What is it about?

The paper introduces an approach, useful in research gathering children's views, that would ensure that children's views are reflected almost unfiltered by frameworks in the output. The approach is called "child participation research as duty fulfillment and investigation" to emphasize that we, the researchers and readers, are also rights duty bearers. Using this approach, we look for the US children's reasons for participating in the 2018 Parkland school shooting protests across the US. We look for these reasons from newsletter articles written by students and published in randomly sampled 326 middle and high schools across the US. We found 10 statistically significant groups of reasons (themes).
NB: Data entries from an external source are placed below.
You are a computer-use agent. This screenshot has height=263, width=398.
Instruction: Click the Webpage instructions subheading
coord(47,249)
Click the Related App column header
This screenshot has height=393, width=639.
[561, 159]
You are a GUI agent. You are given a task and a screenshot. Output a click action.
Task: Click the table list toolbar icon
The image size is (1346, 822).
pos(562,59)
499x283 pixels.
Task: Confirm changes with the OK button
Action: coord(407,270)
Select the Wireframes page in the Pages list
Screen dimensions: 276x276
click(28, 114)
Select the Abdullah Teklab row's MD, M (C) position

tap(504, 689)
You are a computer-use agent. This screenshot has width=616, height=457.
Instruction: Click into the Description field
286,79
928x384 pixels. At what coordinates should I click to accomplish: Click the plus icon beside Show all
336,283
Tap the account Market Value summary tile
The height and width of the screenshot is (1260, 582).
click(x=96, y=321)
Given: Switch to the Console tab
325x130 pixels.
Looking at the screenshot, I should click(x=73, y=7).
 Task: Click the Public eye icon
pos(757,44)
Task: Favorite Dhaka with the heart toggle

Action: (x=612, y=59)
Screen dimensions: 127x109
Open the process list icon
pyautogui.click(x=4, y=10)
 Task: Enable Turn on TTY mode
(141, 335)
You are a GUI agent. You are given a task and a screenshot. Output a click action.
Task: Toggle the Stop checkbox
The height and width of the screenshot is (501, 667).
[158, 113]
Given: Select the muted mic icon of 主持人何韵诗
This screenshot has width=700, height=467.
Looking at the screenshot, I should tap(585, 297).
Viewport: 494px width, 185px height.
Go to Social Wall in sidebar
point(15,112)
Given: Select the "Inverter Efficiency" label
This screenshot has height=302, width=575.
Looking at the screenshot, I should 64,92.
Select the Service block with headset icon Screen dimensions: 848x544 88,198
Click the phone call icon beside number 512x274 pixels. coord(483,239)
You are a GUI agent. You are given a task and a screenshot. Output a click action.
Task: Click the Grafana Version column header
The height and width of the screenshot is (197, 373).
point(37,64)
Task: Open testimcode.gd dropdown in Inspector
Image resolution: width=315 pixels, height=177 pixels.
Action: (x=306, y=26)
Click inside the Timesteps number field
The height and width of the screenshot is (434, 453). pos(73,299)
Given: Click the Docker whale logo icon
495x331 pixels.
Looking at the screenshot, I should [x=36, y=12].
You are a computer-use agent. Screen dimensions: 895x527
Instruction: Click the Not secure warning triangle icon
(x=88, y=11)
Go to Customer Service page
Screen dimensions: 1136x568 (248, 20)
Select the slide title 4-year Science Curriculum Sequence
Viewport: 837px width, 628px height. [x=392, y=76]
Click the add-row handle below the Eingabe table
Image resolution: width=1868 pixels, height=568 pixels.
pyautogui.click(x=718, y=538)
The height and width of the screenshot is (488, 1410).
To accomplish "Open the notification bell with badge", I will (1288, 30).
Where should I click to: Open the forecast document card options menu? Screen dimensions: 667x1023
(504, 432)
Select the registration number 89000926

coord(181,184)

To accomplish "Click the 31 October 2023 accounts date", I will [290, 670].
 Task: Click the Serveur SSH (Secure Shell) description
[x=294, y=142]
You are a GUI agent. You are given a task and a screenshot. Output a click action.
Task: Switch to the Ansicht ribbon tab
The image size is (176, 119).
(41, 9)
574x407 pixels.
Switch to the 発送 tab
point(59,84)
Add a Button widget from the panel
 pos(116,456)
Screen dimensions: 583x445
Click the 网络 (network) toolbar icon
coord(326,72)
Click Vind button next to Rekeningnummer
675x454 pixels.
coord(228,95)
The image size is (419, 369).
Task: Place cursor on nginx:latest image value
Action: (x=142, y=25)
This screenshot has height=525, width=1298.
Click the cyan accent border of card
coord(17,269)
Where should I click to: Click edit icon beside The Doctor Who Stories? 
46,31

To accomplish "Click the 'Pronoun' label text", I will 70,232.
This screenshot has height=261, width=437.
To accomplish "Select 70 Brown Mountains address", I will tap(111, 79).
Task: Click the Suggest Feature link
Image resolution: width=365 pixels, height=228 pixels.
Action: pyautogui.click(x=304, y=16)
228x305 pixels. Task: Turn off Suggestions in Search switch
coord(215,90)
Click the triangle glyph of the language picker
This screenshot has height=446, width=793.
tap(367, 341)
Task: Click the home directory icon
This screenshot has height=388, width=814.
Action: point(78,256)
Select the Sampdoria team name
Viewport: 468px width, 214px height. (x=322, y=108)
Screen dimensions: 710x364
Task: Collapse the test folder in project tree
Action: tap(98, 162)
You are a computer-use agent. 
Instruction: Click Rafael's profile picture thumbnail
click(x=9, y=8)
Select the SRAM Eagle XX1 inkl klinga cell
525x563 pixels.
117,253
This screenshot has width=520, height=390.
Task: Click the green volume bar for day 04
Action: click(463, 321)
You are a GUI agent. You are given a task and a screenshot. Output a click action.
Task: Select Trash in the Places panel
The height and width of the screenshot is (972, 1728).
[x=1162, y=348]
These are children's reasons: (1) We have to act/do something, (2) We have to stop the fear and the worry, (3) We honor the lost and the survivors, (4) We have a voice, (5) We have to stop the silence and speak out/up, (6) We have to be heard, (7) We have seen so much loss and violence, (8) We have power, (9) We have to fight, and (10) We have the right. From these reasons, we look for children's inputs on the four key issues haunting children's rights. The child rights field does not have a consensus on the answers to these four key issues (what children are, what they know, what they deserve, and how they are different from adults). The children's views may point the field towards this direction. From their protest participation views, children show that they view themselves as simultaneously being and becoming, but not in a logical conjunctive way but in a disjunctive way. They view themselves as agents with power. They claim their protection, provision, and participation rights simultaneously in and thought the protests. And, they view themselves as having rights that are gatekept by adults. The children's protest participation views and their views on the four key issues on children's rights present us also with evidence that the either/or categorizations in childhood and child rights studies--such as "human being/becoming," "nurturance/self-determination rights," "protection/provision/participation rights," "children's rights/adult rights," etc.--do not capture nearly children's views and experience of their rights. Children's views point to the need to explore the intersection, in-between, and in-progress of these categories by considering theme to be in logical disjunctive relationship.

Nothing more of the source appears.